When meeting new clients one of the most frequent questions asked is: Am I legally separated?

At the end of a marriage or common law relationship, typically one spouse moves out of the family home. However sometimes the parties will keep living under the same roof for financial reasons or to make it easier for the children. Under the law in BC a physical separation is not required so long as there is clear intention to end the relationship. This intention can be shown by opening separate bank accounts, sleeping in separate rooms, separately performing household chores, and stopping socializing together. The decision to separate may be mutual but it does not need to be.

Because the date of separation can sometimes be hard to pin down when separated spouses continue to live under the same roof, I recommend my clients record the date separation occurred and send an email to the other spouse confirm the separation date.

It is important to note that under Canadian income tax laws, parties are required to live separate and apart for 90 days before they will be considered separated. Once the 90-day period is over, the date of separation is the date the couple began to live separate and apart.

Under the Family Law Act the date of separation is a very important date for married and common law spouses because the separation date is the date that:

  • each spouse’s one-half interest in the family property crystallizes,
  • the spouses stop accruing family property and debt and begin accumulating their own personal property and personal debt,
  • starts the limitation period within which common law spouses must apply for division of family property and debt (for married spouses time runs from the date of the divorce),
  • starts the limitation period within which common law spouses must apply for spousal support. (for married spouses time runs from the date of their divorce).

My clients often ask me to obtain a “legal separation” for them.

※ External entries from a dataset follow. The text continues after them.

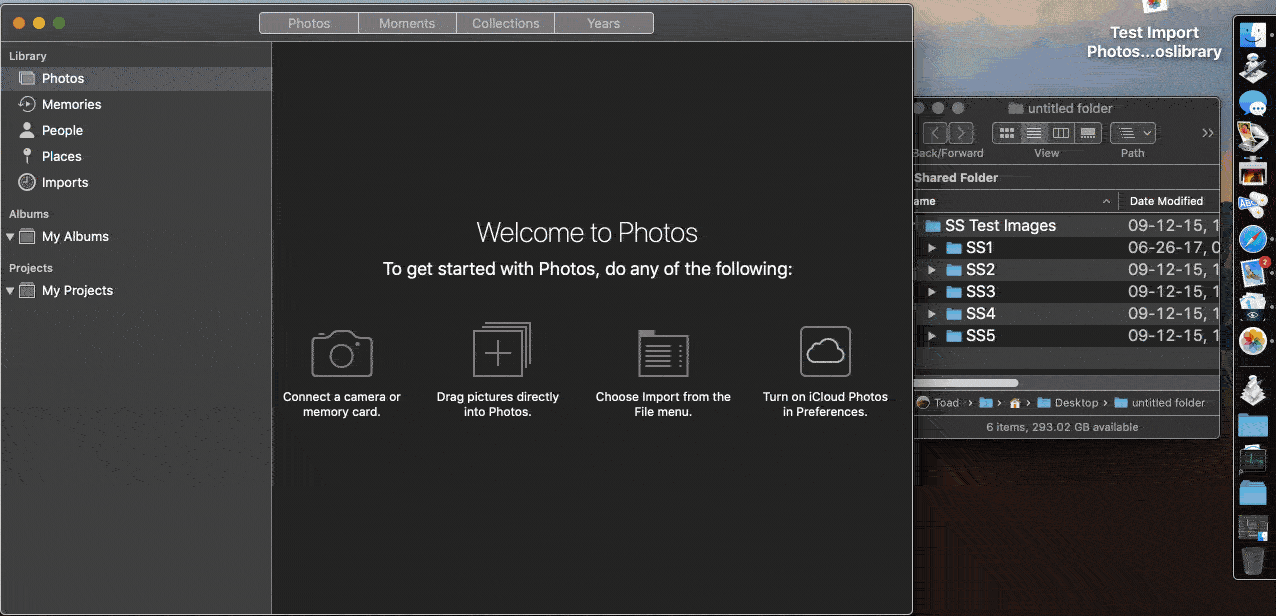
Task: Switch Finder to column view
Action: 1060,132
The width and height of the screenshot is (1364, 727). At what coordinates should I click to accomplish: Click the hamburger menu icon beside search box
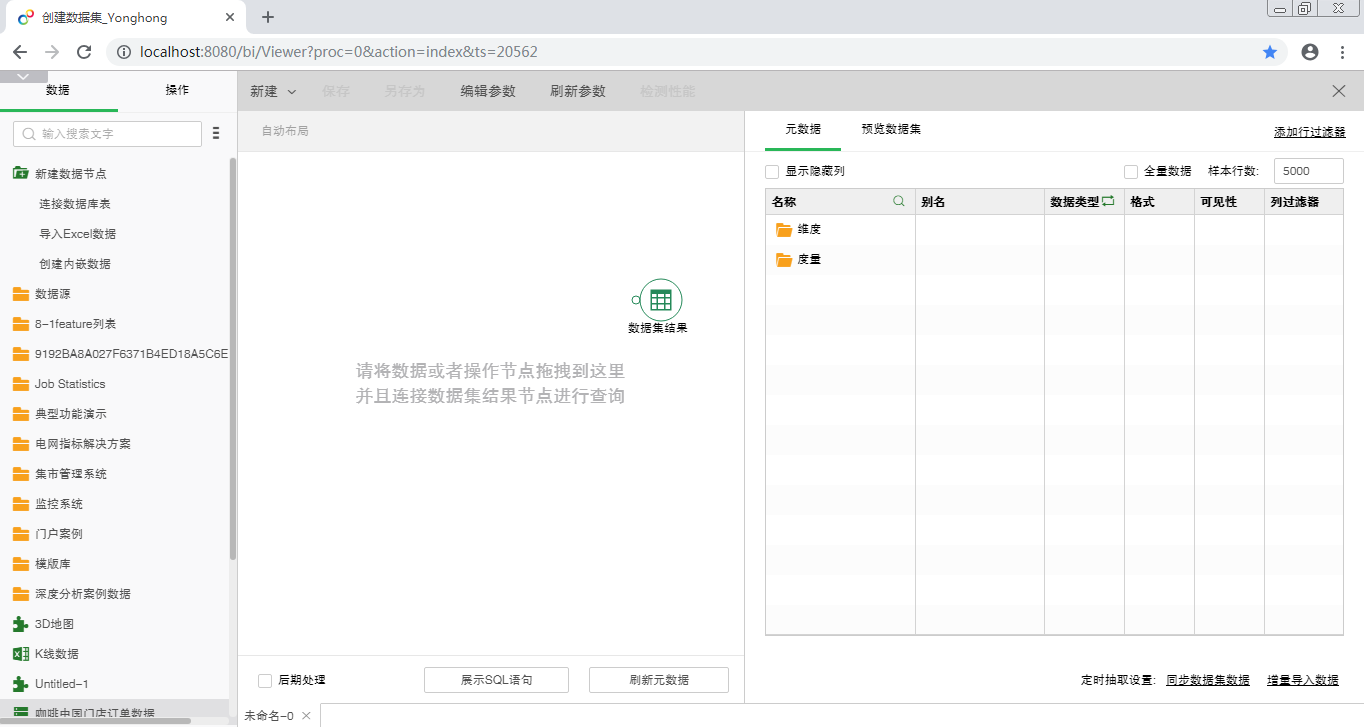(x=216, y=132)
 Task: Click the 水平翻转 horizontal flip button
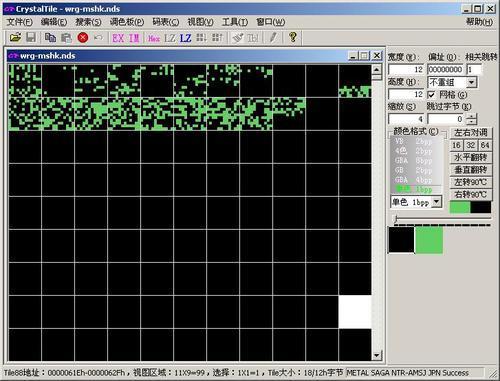tap(470, 157)
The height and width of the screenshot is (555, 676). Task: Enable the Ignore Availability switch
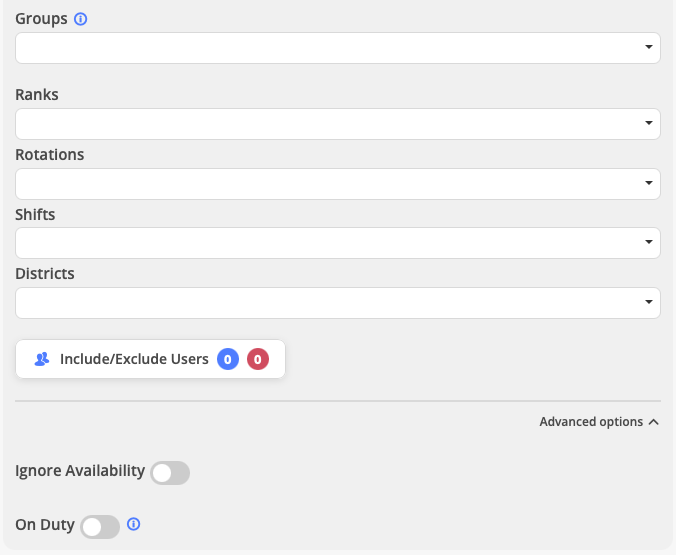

In British Columbia there are no special legal documents to file in court and there is no such thing as a “legal separation.” Separation is achieved by one spouse clearly communicating their desire to be separated and when the spouses begin acting separated. However what most people really mean is that they want a “separation agreement”. A skilled family law lawyer will assist in negotiating a resolution of the legal issues arising from the breakdown of the relationship and drafting a Separation Agreement.